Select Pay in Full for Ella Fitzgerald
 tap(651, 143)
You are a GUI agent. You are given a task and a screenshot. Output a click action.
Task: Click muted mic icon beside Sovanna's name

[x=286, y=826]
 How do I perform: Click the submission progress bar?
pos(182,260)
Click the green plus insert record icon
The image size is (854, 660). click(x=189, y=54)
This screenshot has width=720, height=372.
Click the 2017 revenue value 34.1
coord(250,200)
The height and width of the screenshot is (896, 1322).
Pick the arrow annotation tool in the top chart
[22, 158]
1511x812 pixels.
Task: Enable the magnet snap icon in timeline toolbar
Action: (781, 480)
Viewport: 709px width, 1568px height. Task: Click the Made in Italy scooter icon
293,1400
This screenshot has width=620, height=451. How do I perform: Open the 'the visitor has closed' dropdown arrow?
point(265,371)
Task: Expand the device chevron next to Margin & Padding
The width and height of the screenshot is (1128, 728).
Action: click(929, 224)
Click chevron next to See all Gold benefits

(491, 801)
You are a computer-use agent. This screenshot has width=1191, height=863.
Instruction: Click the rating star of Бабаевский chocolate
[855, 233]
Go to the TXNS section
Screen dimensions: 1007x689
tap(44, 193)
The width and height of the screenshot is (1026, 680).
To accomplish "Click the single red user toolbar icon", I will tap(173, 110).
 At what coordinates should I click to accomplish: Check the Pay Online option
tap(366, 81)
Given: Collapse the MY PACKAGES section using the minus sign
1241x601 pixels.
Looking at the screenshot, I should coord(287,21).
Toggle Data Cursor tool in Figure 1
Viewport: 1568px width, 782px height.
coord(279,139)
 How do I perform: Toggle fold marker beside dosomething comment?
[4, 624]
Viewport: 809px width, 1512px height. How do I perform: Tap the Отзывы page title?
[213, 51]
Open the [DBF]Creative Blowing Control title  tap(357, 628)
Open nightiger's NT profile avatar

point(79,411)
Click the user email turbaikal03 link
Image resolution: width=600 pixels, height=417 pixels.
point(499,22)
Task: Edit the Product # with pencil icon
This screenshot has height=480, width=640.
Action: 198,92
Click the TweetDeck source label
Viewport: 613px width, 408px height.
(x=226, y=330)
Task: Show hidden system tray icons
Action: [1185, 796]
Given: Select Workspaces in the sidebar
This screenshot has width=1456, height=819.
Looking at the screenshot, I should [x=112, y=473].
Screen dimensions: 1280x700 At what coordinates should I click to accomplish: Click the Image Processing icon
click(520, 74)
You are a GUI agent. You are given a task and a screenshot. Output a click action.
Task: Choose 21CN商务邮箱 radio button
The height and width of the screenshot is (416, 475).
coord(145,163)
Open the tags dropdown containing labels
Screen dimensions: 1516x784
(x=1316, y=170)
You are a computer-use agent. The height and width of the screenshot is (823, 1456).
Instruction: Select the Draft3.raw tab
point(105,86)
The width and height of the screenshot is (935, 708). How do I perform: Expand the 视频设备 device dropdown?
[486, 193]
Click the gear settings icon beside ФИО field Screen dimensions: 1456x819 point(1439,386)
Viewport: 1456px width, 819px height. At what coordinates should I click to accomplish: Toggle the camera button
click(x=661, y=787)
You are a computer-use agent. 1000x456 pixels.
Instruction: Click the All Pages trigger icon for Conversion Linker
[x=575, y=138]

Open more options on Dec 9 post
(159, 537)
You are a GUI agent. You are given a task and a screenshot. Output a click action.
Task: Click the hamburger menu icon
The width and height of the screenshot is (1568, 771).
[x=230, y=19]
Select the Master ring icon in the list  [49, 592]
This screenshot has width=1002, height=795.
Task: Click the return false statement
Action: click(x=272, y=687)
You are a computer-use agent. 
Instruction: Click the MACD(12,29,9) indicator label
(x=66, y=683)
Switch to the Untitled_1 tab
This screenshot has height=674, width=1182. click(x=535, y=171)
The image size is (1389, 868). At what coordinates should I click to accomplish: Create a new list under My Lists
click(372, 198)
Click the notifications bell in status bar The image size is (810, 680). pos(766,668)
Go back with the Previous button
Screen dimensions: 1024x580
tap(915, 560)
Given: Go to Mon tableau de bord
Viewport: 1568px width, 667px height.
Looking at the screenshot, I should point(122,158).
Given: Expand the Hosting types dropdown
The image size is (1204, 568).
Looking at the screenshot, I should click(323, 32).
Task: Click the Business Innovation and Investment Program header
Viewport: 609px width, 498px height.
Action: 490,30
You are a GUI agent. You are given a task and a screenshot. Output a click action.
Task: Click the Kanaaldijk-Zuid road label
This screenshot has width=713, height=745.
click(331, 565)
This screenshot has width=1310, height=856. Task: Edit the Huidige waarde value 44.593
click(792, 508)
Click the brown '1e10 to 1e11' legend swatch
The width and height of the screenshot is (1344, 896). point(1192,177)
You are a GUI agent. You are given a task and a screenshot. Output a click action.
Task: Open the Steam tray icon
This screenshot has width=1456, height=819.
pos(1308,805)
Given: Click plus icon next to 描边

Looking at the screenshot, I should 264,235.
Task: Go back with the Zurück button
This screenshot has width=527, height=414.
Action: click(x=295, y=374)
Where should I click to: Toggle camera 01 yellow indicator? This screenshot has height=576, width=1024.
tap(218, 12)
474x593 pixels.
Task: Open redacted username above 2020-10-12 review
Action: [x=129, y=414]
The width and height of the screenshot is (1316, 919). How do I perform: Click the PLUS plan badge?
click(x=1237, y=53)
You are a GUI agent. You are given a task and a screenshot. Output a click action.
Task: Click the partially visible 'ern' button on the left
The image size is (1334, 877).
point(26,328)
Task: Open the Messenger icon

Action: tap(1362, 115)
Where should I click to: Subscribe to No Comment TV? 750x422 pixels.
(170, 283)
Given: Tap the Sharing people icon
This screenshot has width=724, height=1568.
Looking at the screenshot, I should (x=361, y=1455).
# # # # #
Copy out word for word the lines above, from the first one through the line that contains "point(265,371)".

Problem solution
Select Pay in Full for Ella Fitzgerald
 tap(651, 143)
You are a GUI agent. You are given a task and a screenshot. Output a click action.
Task: Click muted mic icon beside Sovanna's name

[x=286, y=826]
 How do I perform: Click the submission progress bar?
pos(182,260)
Click the green plus insert record icon
The image size is (854, 660). click(x=189, y=54)
This screenshot has width=720, height=372.
Click the 2017 revenue value 34.1
coord(250,200)
The height and width of the screenshot is (896, 1322).
Pick the arrow annotation tool in the top chart
[22, 158]
1511x812 pixels.
Task: Enable the magnet snap icon in timeline toolbar
Action: (781, 480)
Viewport: 709px width, 1568px height. Task: Click the Made in Italy scooter icon
293,1400
This screenshot has width=620, height=451. How do I perform: Open the 'the visitor has closed' dropdown arrow?
point(265,371)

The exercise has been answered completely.